De PulpFiction à KillBill
Installé dans la chambre 36, une modeste suite à la moquette fanée, que l’on peut aujourd’hui occuper pour 120 euros la nuit, Tarantino a ainsi écrit le scénario de Pulp
Fiction en plein coeur de Saint-Germain-des-Prés. Et il n’a jamais rompu les liens avec l’hôtel : « Dès qu’il est en visite à Paris, il vient ici, explique Xavier Blanchot. Il nous a même rendu hommage dans Inglourious
Basterds.
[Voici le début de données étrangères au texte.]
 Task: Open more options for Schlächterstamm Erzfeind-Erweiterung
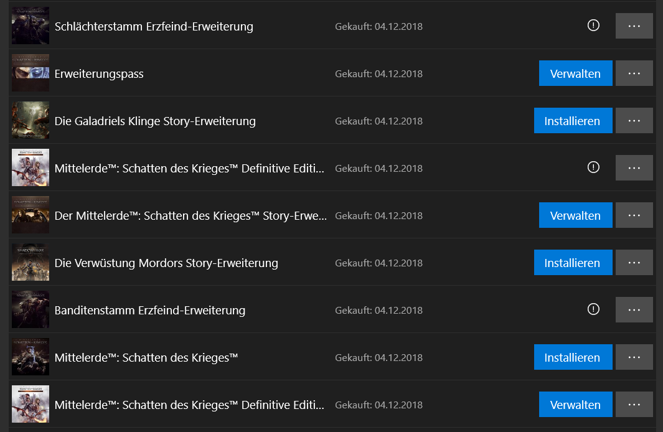[634, 26]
Si vous regardez bien, la taverne où éclate la grosse fusillade avec les Allemands s’appelle La Louisiane. » Reste une question : que venaient chercher toutes ces personnalités dans cet hôtel au confort très rudimentaire ? Il y a, bien sûr, la légende Rive gauche, l’histoire d’un lieu fréquenté jadis par l’avant-garde littéraire et musicale. Mais il y a aussi un certain culte du secret, un esprit libertaire que les propriétaires cultivent depuis des décennies. « La Louisiane a toujours été un lieu d’indépendance, poursuit Xavier Blanchot. Le principe, dans la maison, c’est de ne jamais se mêler des affaires de nos clients et de les protéger. Quand un paparazzo ou un fan s’approchent un peu trop près, on les dégage. » Rebaptisé « L’hôtel de la défonce » en 1974 par le quotidien France Soir, La Louisiane s’est ainsi taillé une réputation de lieu de fête et d’excès, dont l’écho se poursuit encore aujourd’hui, même si l’établissement a un peu perdu de son faste passé. « C’est un endroit de liberté totale ! On y vient avec qui on veut, on y fait ce que l’on veut. Il n’y a aucun flicage ni censure », s’exalte le réalisateur québécois Michel La Veaux qui a tourné un documentaire sur le lieu, Hôtel La Louisiane, dont la sortie est prévue cette année. Quentin Tarantino lui aussi a goûté aux joies permissives de La Louisiane. En novembre 2003, en visite à Paris pour la promo de Kill Bill, le cinéaste séjourna quelques nuits à l’hôtel et laissa un souvenir mémorable à son propriétaire. « Il y a eu un soir un peu particulier, raconte Xavier Blanchot. Quentin errait seul dans l’hôtel vers quatre heures du matin. Il avait visiblement beaucoup bu. Il se trimbalait dans les couloirs vêtu de la combinaison jaune que porte Uma Thurman dans le film... » L’histoire ne dit pas s’il avait un sabre.